Притом, чтобы лучше понять то, что я вам расскажу, вам следует помнить, что в ней жила нечеловеческая гордость, соединившая в себе гордость расы, гордость касты, гордость пола, гордость сознания своей власти. Страшная это была гордость, страшная и капризная!
Мисс Кэрьюферз командовала всем и всеми на пароходе и командовала Деннитсоном. Мы признавали, что он намного опередил всю нашу свору. Он нравился девушке все больше и больше, в этом не было сомнения. И я уверен, что она испытывала подобное чувство впервые.
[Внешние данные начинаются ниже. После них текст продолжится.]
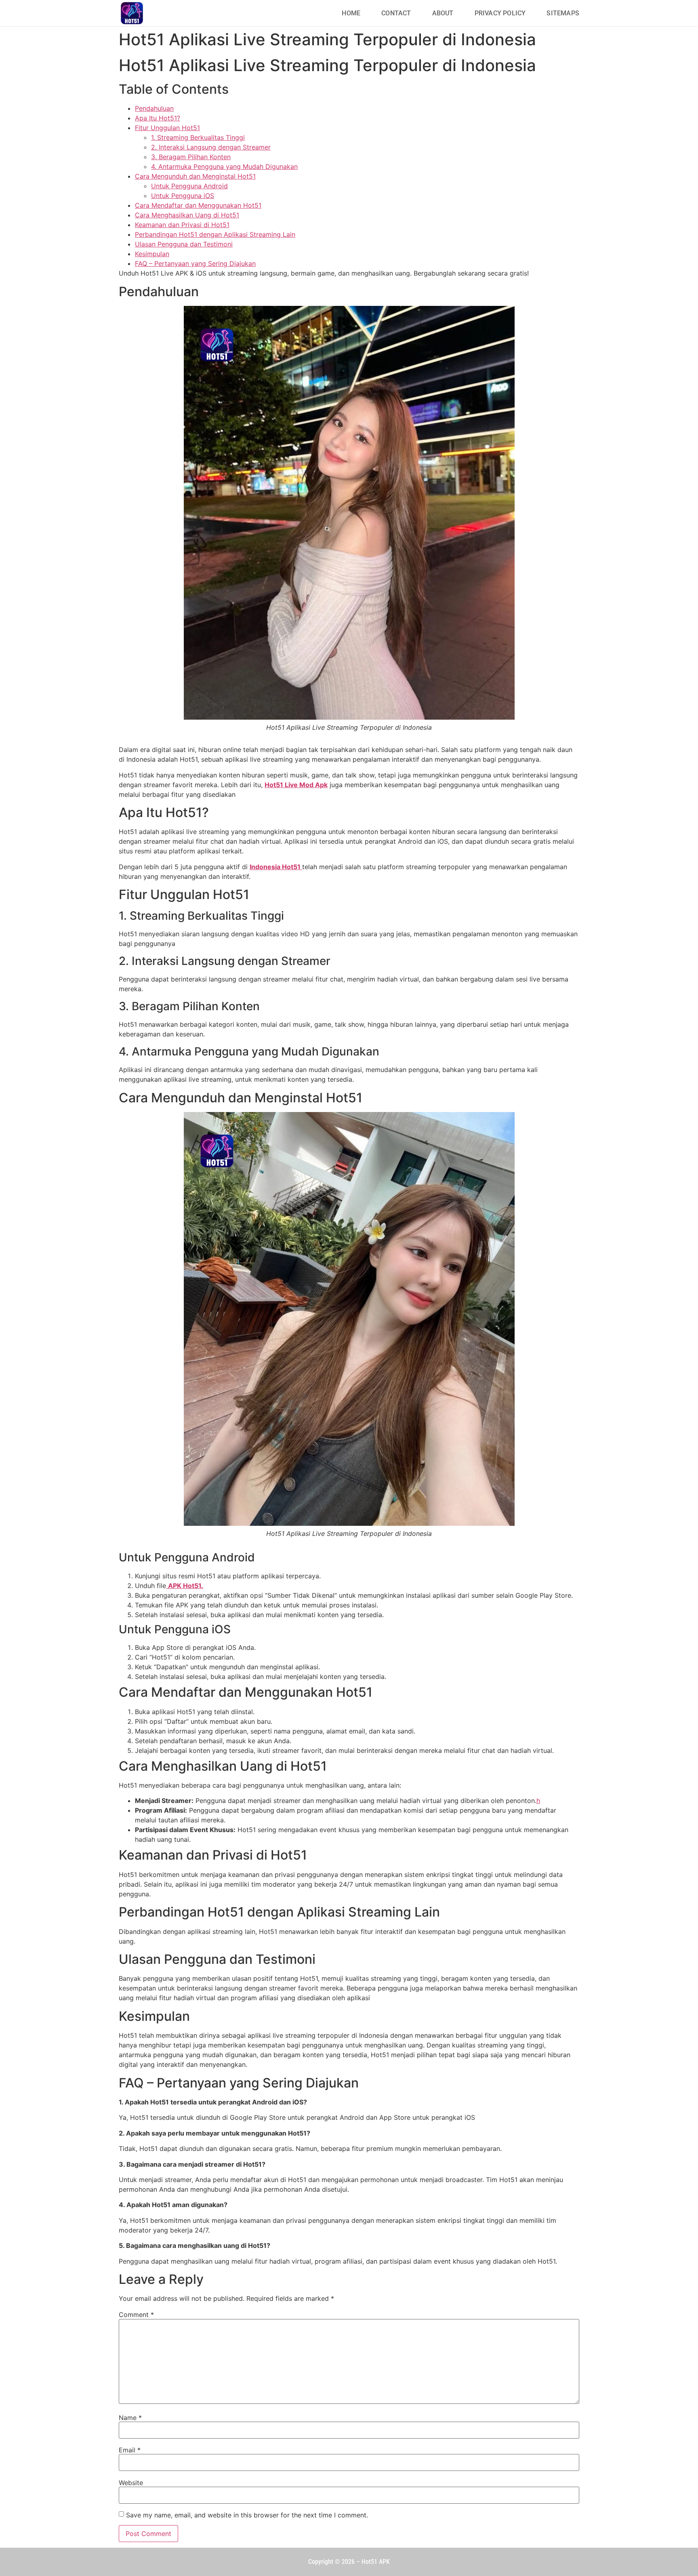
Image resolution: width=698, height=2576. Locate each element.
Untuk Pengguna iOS (182, 196)
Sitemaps (563, 13)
А мы продолжали поклоняться ей, были всегда под рукой, хотя и знали, что за Деннитсоном нам не угнаться. Неизвестно, чем бы все это кончилось, но мы пришли в Коломбо, и кончилось все это иначе.
Вы помните, как в Коломбо туземные ребятишки ныряют за монетами в кишащую акулами бухту? Конечно, они рискуют это проделывать лишь по соседству с береговыми акулами, которые охотятся только за рыбой. У ребят выработалось какое-то сверхъестественное чутье: стоит появиться страшному людоеду — тигровой акуле или серой, которая забредает туда из австралийских вод, — и, раньше чем пассажиры поймут, в чем дело, мальчишки все уже выбрались на безопасное место!